Your objective:
Retype every record exactly as it appears.

BEGIN

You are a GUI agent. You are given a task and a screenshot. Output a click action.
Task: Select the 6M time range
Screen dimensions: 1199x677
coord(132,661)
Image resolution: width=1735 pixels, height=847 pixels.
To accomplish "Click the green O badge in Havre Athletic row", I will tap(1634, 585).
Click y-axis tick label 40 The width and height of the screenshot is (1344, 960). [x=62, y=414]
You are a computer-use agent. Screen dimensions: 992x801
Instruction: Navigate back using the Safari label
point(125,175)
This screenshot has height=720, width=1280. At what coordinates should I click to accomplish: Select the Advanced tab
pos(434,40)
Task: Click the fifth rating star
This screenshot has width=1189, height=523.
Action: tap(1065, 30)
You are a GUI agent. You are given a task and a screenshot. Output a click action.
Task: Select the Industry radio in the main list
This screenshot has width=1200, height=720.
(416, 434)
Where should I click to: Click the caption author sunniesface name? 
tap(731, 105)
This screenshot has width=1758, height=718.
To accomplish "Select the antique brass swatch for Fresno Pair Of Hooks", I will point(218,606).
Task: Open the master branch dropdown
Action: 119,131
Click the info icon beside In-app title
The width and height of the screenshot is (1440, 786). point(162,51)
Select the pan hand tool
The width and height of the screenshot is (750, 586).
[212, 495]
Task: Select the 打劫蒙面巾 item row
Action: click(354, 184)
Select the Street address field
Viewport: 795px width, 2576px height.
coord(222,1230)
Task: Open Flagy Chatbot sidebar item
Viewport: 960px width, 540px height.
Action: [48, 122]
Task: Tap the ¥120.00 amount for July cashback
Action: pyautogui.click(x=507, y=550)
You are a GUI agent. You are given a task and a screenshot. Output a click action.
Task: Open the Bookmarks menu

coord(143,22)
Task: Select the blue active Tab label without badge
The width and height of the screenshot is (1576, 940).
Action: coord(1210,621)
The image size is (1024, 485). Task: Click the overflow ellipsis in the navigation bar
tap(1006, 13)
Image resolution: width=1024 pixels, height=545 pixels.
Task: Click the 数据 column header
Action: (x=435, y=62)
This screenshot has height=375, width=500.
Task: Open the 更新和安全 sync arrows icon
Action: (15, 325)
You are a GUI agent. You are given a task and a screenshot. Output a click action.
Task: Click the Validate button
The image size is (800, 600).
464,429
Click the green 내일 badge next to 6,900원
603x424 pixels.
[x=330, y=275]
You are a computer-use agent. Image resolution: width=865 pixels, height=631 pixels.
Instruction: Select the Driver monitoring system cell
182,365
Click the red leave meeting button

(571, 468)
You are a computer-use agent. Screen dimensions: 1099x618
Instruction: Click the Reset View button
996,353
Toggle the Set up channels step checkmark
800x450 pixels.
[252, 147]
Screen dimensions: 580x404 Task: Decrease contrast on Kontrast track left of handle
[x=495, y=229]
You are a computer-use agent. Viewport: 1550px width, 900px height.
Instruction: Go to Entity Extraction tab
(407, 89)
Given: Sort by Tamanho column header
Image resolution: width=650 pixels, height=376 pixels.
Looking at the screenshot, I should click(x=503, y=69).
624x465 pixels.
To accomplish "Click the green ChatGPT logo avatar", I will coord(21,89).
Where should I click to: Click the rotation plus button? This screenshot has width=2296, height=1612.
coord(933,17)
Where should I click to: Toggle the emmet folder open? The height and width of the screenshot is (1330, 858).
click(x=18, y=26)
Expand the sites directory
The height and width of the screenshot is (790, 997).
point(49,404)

END

Output of the exercise:
You are a GUI agent. You are given a task and a screenshot. Output a click action.
Task: Select the 6M time range
Screen dimensions: 1199x677
coord(132,661)
Image resolution: width=1735 pixels, height=847 pixels.
To accomplish "Click the green O badge in Havre Athletic row", I will tap(1634, 585).
Click y-axis tick label 40 The width and height of the screenshot is (1344, 960). [x=62, y=414]
You are a computer-use agent. Screen dimensions: 992x801
Instruction: Navigate back using the Safari label
point(125,175)
This screenshot has height=720, width=1280. At what coordinates should I click to accomplish: Select the Advanced tab
pos(434,40)
Task: Click the fifth rating star
This screenshot has width=1189, height=523.
Action: tap(1065, 30)
You are a GUI agent. You are given a task and a screenshot. Output a click action.
Task: Select the Industry radio in the main list
This screenshot has width=1200, height=720.
(416, 434)
Where should I click to: Click the caption author sunniesface name? 
tap(731, 105)
This screenshot has width=1758, height=718.
To accomplish "Select the antique brass swatch for Fresno Pair Of Hooks", I will point(218,606).
Task: Open the master branch dropdown
Action: 119,131
Click the info icon beside In-app title
The width and height of the screenshot is (1440, 786). point(162,51)
Select the pan hand tool
The width and height of the screenshot is (750, 586).
[212, 495]
Task: Select the 打劫蒙面巾 item row
Action: click(354, 184)
Select the Street address field
Viewport: 795px width, 2576px height.
coord(222,1230)
Task: Open Flagy Chatbot sidebar item
Viewport: 960px width, 540px height.
Action: [48, 122]
Task: Tap the ¥120.00 amount for July cashback
Action: pyautogui.click(x=507, y=550)
You are a GUI agent. You are given a task and a screenshot. Output a click action.
Task: Open the Bookmarks menu

coord(143,22)
Task: Select the blue active Tab label without badge
The width and height of the screenshot is (1576, 940).
Action: coord(1210,621)
The image size is (1024, 485). Task: Click the overflow ellipsis in the navigation bar
tap(1006, 13)
Image resolution: width=1024 pixels, height=545 pixels.
Task: Click the 数据 column header
Action: (x=435, y=62)
This screenshot has height=375, width=500.
Task: Open the 更新和安全 sync arrows icon
Action: (15, 325)
You are a GUI agent. You are given a task and a screenshot. Output a click action.
Task: Click the Validate button
The image size is (800, 600).
464,429
Click the green 내일 badge next to 6,900원
603x424 pixels.
[x=330, y=275]
You are a computer-use agent. Image resolution: width=865 pixels, height=631 pixels.
Instruction: Select the Driver monitoring system cell
182,365
Click the red leave meeting button

(571, 468)
You are a computer-use agent. Screen dimensions: 1099x618
Instruction: Click the Reset View button
996,353
Toggle the Set up channels step checkmark
800x450 pixels.
[252, 147]
Screen dimensions: 580x404 Task: Decrease contrast on Kontrast track left of handle
[x=495, y=229]
You are a computer-use agent. Viewport: 1550px width, 900px height.
Instruction: Go to Entity Extraction tab
(407, 89)
Given: Sort by Tamanho column header
Image resolution: width=650 pixels, height=376 pixels.
Looking at the screenshot, I should click(x=503, y=69).
624x465 pixels.
To accomplish "Click the green ChatGPT logo avatar", I will coord(21,89).
Where should I click to: Click the rotation plus button? This screenshot has width=2296, height=1612.
coord(933,17)
Where should I click to: Toggle the emmet folder open? The height and width of the screenshot is (1330, 858).
click(x=18, y=26)
Expand the sites directory
The height and width of the screenshot is (790, 997).
point(49,404)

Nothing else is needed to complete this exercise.